In the United Kingdom, the LTTE is banned as a terrorist organization. And their deputy High Commissioner travels to Kilinochchi to talk on behalf of her Government with the LTTE. Of course they will have grounds for defence. It was Presidential aide Sajin Vaas Gunawardena, as revealed in these columns, who approached a British Government official during a visit to London and appealed that UK should engage the LTTE and persuade them to come to peace talks. Is Ms Pearce on a mission to Kilinochchi heeding that call? Or like a previous British High Commissioner, was it a visit to further a different agenda.

As the speaker pointed out during the politburo meeting, there was an irony to this entire episode. The Foreign Ministry had no role to play in any of these visits and came to know about them only through the media. It was the Secretary General of the Peace Secretariat Palitha Kohona who had given the clearance. The speaker said he had asked Foreign Secretary H.M.G.S. Palihakkara, only to be told to find out from the Peace Secretariat. The speaker alleged that Dr. Kohona who was in direct contact with President Rajapaksa was aiming to become Foreign Minister - if not Foreign Secretary when Palihakkara retired at the end of this year. The politburo decided to expedite the negotiating process with President Rajapaksa and join the Government immediately once the discussions on the common programme were concluded.

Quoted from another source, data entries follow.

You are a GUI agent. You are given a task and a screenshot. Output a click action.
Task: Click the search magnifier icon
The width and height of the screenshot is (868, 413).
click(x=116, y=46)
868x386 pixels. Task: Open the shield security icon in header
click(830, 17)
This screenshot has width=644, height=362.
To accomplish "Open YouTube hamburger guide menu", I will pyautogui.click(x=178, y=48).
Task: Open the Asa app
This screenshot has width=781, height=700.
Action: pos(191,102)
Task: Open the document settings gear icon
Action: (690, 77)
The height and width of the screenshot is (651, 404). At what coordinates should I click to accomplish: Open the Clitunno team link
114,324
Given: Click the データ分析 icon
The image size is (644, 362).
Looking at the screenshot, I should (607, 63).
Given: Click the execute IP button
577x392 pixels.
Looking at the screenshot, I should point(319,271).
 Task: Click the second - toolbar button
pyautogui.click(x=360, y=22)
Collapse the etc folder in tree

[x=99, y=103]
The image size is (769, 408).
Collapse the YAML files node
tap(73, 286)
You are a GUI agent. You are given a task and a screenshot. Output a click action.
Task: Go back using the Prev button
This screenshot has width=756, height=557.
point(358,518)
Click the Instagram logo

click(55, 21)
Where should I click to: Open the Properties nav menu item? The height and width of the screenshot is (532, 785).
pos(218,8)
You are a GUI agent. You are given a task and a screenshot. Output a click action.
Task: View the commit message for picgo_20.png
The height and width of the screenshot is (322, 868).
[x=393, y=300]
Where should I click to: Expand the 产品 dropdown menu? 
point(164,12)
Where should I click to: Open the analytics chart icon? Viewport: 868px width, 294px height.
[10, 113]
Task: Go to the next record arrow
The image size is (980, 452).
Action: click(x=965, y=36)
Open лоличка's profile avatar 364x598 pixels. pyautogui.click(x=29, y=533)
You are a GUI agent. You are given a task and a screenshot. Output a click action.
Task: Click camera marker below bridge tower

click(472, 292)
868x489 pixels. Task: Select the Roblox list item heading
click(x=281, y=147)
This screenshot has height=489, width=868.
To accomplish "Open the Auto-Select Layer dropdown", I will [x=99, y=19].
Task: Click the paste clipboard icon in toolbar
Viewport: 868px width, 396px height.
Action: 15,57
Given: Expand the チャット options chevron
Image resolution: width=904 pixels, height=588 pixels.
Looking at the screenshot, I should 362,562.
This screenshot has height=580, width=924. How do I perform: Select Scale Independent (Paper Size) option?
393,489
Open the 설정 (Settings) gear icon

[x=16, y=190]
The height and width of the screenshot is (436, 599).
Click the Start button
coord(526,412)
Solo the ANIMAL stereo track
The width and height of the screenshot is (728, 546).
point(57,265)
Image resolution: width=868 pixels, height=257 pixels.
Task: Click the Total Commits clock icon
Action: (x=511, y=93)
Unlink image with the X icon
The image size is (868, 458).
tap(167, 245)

The latest events show that there is no control at the highest levels of the Government over any important issue and approaches are entirely ad hoc. A similar approach was also resorted to when LTTE media spokesman Daya Master was allowed to come to Colombo under heavy armed escort for medical treatment. There was no clear cut policy on how the Government should deal with such humanitarian issues.

Another matter that caused serious concern at the highest levels of the Government was the visit to India by opposition UNP leader Ranil Wickremesinghe.

A senior Foreign Ministry official spoke to Ms Rao. She had explained that she arrived in New Delhi for a lecture and thus came to be a party to Wickremesinghe's meetings with Indian leaders.

She had explained that Sri Lanka's High Commissioner in India, Romesh Jayasinghe had been present at these meetings and not to believe media reports that said the Indian Government was critical of the Rajapaksa Administration. She had said a correct account could be obtained from Jayasinghe. However, Government suspicions were not altogether allayed. At least one meeting Wickremesinghe had with A.K. Narayanan, National Security Adviser to the Prime Minister, was not attended by High Commissioner Jayasinghe.

Wickremesinghe had explained his party's position to the Indian leadership including Prime Minister Manmohan Singh. He had told them that the UNP was sticking to the Tokyo Declaration, which was agreed to by the Donor Co-Chairs and the then UNP Government. The LTTE was not a party to this, but the Tokyo Declaration contains provisions for a federal system on the one hand, and de-militarisation (LTTE laying down arms) and democracy in LTTE areas on the other.

He had told them that the UNP's position was this; the JVP and the JHU had their own position; and it was up to the Government to put forward its own position without vacillating.

The Indian leadership was clearly trying to drive home the message that they would not intervene in any military conflict, and wanted the Government to place its proposals for devolution on the table.

That might explain the exasperation on the part of President Rajapaksa this week, to go and ask the trade unionists at the Gama Neguma event in Ratnapura whether the country can develop amid strikes. Coming from a trade union leader now turned Government leader, Rajapaksa can see both sides of the coin now. But, buffeted both by strikes at home, and lectures from abroad, Rajapaksa was still able keep smiling through the week.